With the Help of GPS, Amazonian Tribes Reclaim the Rain Forest (fwd)

phil cash cash cashcash at EMAIL.ARIZONA.EDU
Tue Nov 6 17:30:00 UTC 2007


With the Help of GPS, Amazonian Tribes Reclaim the Rain Forest

Wired Magazine Issue 15.11
By Andy Isaacson Email 11.06.07 | 12:00 AM
Illustration: Evah Fan
http://www.wired.com/science/planetearth/magazine/15-11/ps_amazon

Wuta is practically naked, except for the red cotton breechcloth strung
around his waist and the yellow beaded necklaces that drape his muscular
torso. In his hands, though, he's holding something that places him firmly
in the 21st century: a new gray Garmin GPS device.

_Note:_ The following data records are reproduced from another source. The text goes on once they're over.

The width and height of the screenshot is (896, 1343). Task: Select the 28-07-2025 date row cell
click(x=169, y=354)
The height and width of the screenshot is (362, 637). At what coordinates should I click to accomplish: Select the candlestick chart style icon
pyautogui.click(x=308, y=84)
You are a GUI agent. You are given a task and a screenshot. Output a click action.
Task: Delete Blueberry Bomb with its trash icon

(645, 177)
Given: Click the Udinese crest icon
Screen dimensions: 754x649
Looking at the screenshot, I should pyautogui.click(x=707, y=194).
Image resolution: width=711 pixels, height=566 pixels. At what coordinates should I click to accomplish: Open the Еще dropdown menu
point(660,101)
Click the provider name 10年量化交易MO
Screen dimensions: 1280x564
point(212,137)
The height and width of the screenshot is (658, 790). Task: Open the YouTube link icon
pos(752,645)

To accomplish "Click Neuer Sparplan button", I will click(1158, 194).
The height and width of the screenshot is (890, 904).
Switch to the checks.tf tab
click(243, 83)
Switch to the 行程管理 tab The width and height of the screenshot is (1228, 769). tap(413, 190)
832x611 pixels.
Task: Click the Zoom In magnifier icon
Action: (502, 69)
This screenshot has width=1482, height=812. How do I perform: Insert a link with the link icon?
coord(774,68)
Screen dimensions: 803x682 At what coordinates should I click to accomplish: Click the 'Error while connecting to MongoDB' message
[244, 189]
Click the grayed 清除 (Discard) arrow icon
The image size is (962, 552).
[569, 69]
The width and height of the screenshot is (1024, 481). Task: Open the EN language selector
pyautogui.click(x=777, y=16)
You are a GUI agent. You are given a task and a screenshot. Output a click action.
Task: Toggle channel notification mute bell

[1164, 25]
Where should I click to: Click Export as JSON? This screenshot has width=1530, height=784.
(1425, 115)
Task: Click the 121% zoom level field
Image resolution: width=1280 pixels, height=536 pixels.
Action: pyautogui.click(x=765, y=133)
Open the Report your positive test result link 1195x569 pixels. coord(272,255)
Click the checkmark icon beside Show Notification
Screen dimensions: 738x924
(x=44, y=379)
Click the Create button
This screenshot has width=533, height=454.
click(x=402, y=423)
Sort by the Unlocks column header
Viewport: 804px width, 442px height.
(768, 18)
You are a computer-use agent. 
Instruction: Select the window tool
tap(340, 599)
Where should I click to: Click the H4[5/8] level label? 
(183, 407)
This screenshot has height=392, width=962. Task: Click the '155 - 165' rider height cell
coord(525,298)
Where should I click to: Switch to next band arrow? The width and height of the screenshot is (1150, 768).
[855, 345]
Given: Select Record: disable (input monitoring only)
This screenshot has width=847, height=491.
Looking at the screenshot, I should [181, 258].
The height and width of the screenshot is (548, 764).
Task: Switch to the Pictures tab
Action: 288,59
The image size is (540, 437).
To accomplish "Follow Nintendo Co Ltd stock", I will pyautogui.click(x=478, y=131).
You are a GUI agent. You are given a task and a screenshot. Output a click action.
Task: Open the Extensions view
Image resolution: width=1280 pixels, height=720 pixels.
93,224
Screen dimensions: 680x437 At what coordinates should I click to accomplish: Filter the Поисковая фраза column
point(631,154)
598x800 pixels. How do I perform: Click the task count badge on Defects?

A member of the Trio tribe, he's leading me through the rain forest near his
village in southern Suriname — a two-hour Cessna flight from the closest
road. At the foot of a large tree that dangles a cascade of liana vines,
Wuta points his GPS toward the sky: no signal. He fiddles with a button and
a few minutes later gets a reading. He relays the coordinates to a fellow
Trio cartographer beside him, who dutifully jots them down. Wuta then
tramps on, demonstrating how he and other tribesmen have charted, by foot
and canoe, some 20 million acres of land here at Amazonia's northern
fringe.

To avoid getting steamrollered by developers, ranchers, loggers, miners,
oilmen, and biopirates, tribes across the Amazon Basin have begun acquiring
high tech tools to defend themselves. Much of the help in this effort has
come from the Amazon Conservation Team, a Virginia environmental and
cultural preservation organization, which provided equipment, cartographic
expertise, and financial assistance. Now dozens of men like Wuta are
walking the forests, mapping their lands with the aid of portable GPS
devices.

Of course, just because the tribes have mapped the lands doesn't mean they
control all the legal rights to them. But it's a step in that direction.
Suriname now uses maps generated by the Trio and other groups as official
government documents. In Ecuador, the Shuar tribe, long embroiled in a
struggle with American oil companies, was recently granted title to its
communal lands, as mapped by GPS. The massive sandals-on-the-ground
charting campaign and delineation of once imprecise boundaries have also
given the tribes greater confidence in asserting their interests — in some
instances, natives have driven out illegal miners and have established
settlements and guard posts on their borders.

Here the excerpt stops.